Biz, Bize Benzemek Zorundayız

Müslümanlar üzerinden el ele vererek büyük oyunlar oynadılar. Kur’an’ı hükümran, Hz. Muhammed (s.a.v.)’i önder, İslam’ı din olmaktan uzaklaştırdılar. İslam’a uygun olmayan her çeşit uygulamayı sinsi ve planlı bir şekilde, zulüm ve zorbalık yöntemlerine başvurarak, hile ve desiseler ile reva gördüler topluma.

Kurdukları her çeşit tuzak, ileri sürdükleri her çeşit desise, konuştukları sözcük ve cümleler ile Yüce dinimizi sosyal hayattan her gün biraz daha tart ettiler.

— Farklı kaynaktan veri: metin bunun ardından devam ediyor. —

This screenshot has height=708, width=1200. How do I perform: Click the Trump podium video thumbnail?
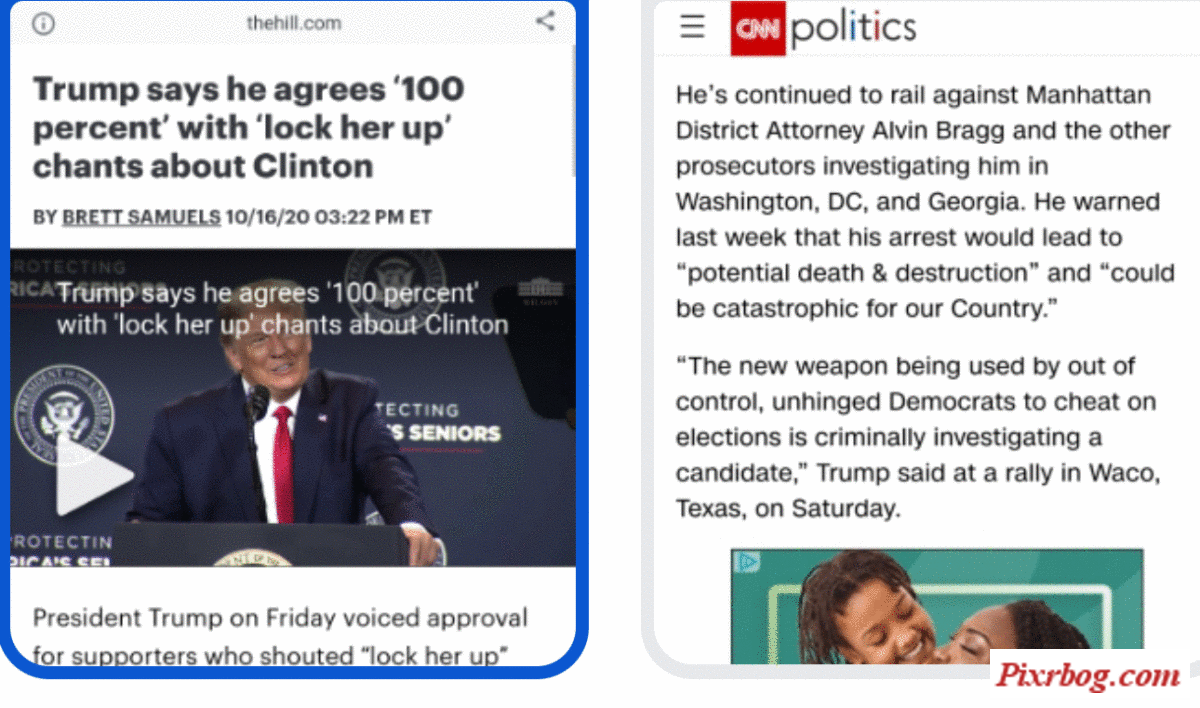click(x=293, y=407)
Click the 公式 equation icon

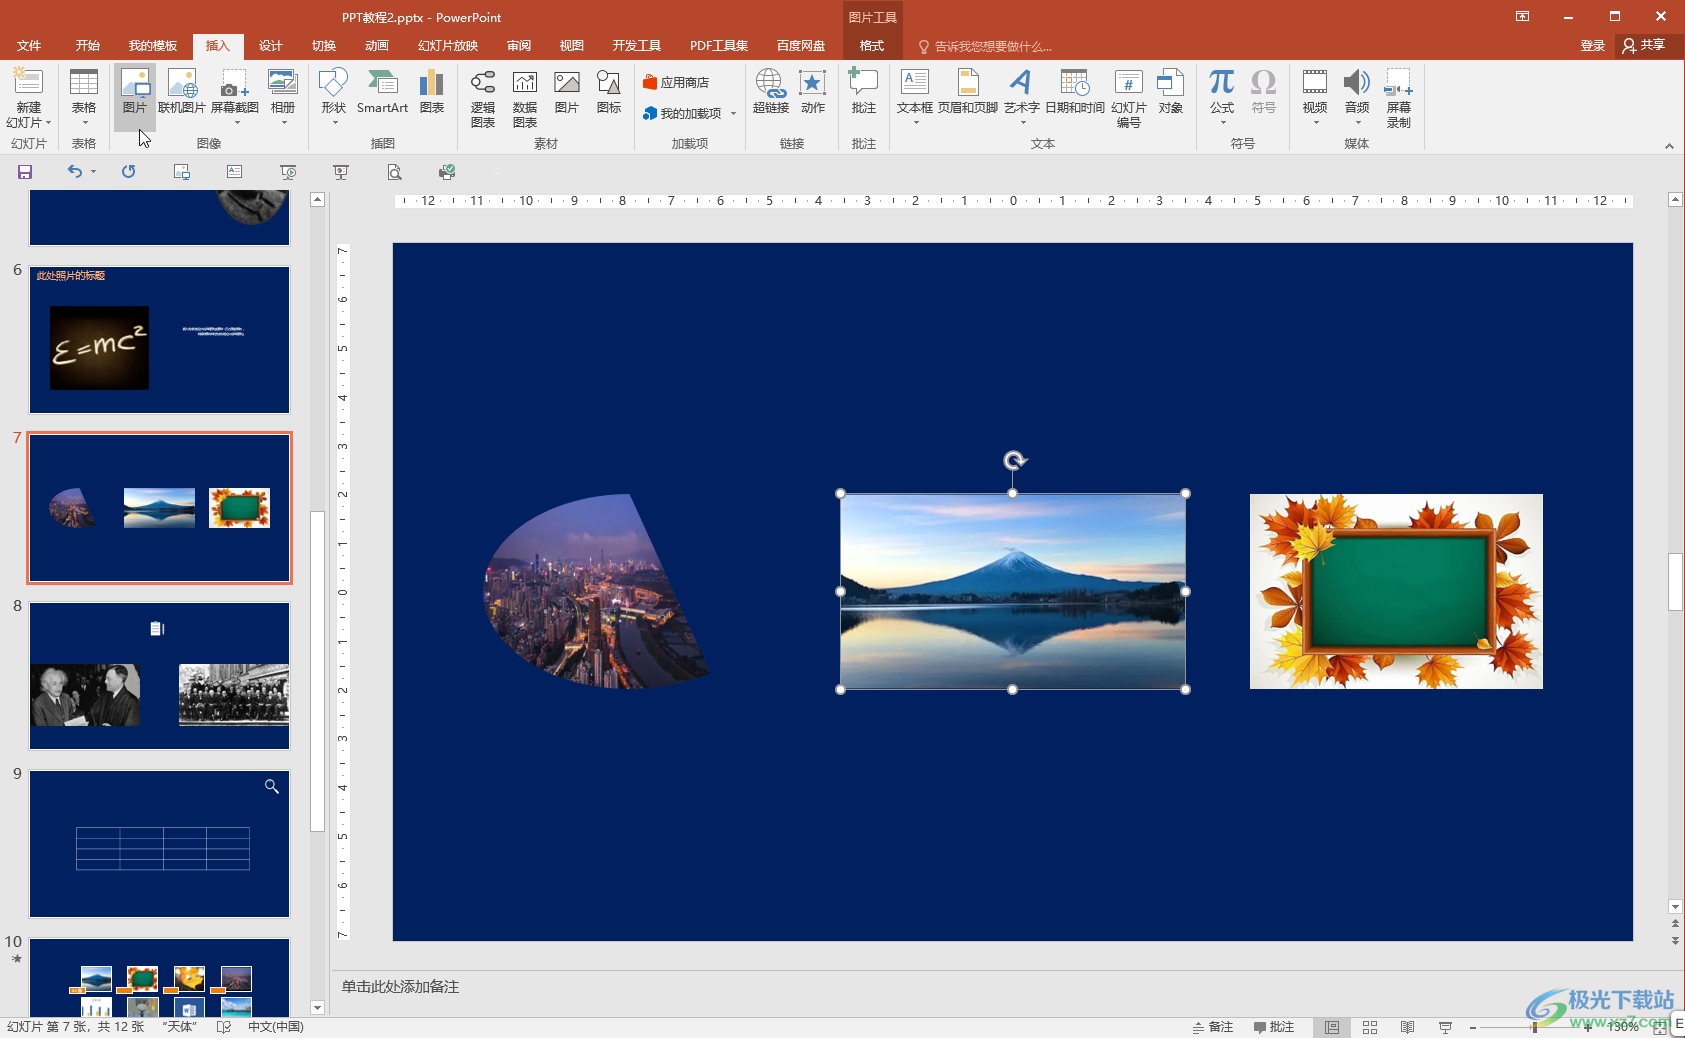tap(1221, 92)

Yapılan şen'iyetleri sevinç çığlıklarıyla karşıladık.

İleride İslam’a dönüş olmasın diye doğan çocukları dine düşman olacak programlar ile, oyun ve oyuncaklar, her türlü hile ve desise ile yetiştirmenin gayretine giriştiler. Tüm bu gayr-i İslam’i uygulamaları biz Müslüman halka alkışlatmayı da becerdiler.

Yapılan vaatlere kandık, verilen sözlere aldandık.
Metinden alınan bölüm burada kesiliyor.